Still, despite Tomahawk’s insistence that this record and its subsequent tour aren’t a mere reunion, Oddfellows is a somewhat lukewarm return, an album that seems less convinced of its ability to save rock from its own predictability than most of Tomahawk’s previous output.

Oddfellows is by no means a bad or even boring album: As with most Patton-associated projects and all Tomahawk records, Oddfellows presents a tide of ideas, information, and intrigue. “Baby Let’s Play ______” twists slinking Spaghetti Western sounds through sinister lounge-y vocals. “White Hats/Black Hats” builds from a base of industrial menace, but hinges on a chorus that seems prefabricated for some glam-rock crooner. “Rise Up Dirty Waters” mimics its calliope keyboard melody with Dunn’s nimble bass playing, slinking like ruminative Tom Waits before erupting into a thrash-rap that’s, well, “Epic.” There are programmed beats and onomatopoeic vocal stunts from Patton, misdirection mixing borrowed from dub, and strangling guitars that nod to the noise world. And the band is pretty nice, too: Battles/ex-Helmet drummer John Stanier is a dynamo of versatility, equally capable with the Bonham-sized shatters that open the album and the soft Elvin Jones touches he adds in its middle. Much the same holds for both Dunn and Denison, the once-again ex-Jesus Lizard guitarist who volleys quickly between razor-wire post-punk shards and viscous rock riffs. Patton is, of course, Patton, a vocalist who never dreamed up an affectation he wouldn’t try, a bandleader who behaves like a sugar-high kid on an ornate playground.

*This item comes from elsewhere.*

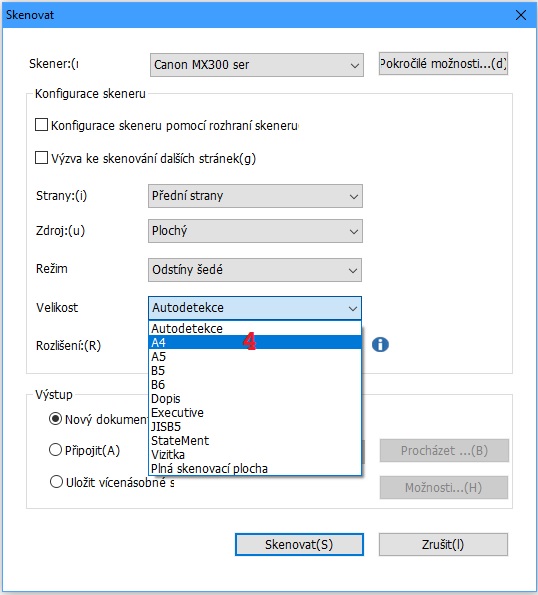
Task: Select Vizitka size from the list
Action: (x=255, y=454)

That attention-deprived mentality is the major hurdle that Oddfellows only occasionally overcomes. Time and again, Tomahawk offset some of the album’s best moments by acting uncomfortable with them. The flimsy hook of “White Hats/Black Hats” subsumes the Ministry wallop that the verses promise. On the other hand, the quartet seem almost embarrassed with the size and strength of its own Foo Fighters-like hook during “Stone Letter.” They undercut it with goofy music-theater verses and a bridge that aims for scary but lands squarely on silly. It would be much more interesting to hear what Tomahawk could accomplish within those Grohl-sized confines, not around them.

Though Oddfellows does its best to twist art rock with modern rock, this quartet’s at its best when it goes purely for the strange and experimental. Dunn and Stanier mount tension with trebly bass and barely-there percussion during “I Can Almost See Them,” with Denison adding pillows of ambience beneath Patton’s lugubrious creep. Likewise, “A Thousand Eyes” finds a surprising middle ground between Ennio Morricone and Shellac, teasing the rock eruptions of the latter but smartly clinging to the temperament of the latter. Tomahawk smartly refuses to release the geyser of anxiety, at least until the clumsy successor, “Rise Up Dirty Waters.” Paired with some of Patton’s best singing here, the jazz lurk at the start of “Rise Up” beckons like a bony finger curling in the mist. But the full band springs into a Faith No More-style onslaught only to return to the intro’s séance. The pieces just don’t fit.

When they do coalesce, however, Tomahawk suggests the vitality and forcefulness of those first three records. On Oddfellows, that happens exactly twice: The opening title track is a Melvins-ready wallop that wrangles Tomahawk’s itinerant quirks, including Patton’s percussive glossolalia and Stanier’s meticulous rhythmic shifts, all within the context of the song. “South Paw” successfully triples as a rock anthem, hilarious send-up, and stylistic crucible. Alternately slinking along like Sonic Youth and chugging ahead like Queens of the Stone Age, Tomahawk arrives at a crest of a chorus. “You rubbed me so wrong,” Patton sings, his voice unfettered above a simplistic chainsaw riff. “Please keep your clothes on.” On the surface, it’s big, dumb, and fun; just beneath, there’s an improbably complicated band at work, showing its hand only on repeated listens. In both instances, Tomahawk manages to fuck with modern rock mores by disrupting — but not interrupting — them.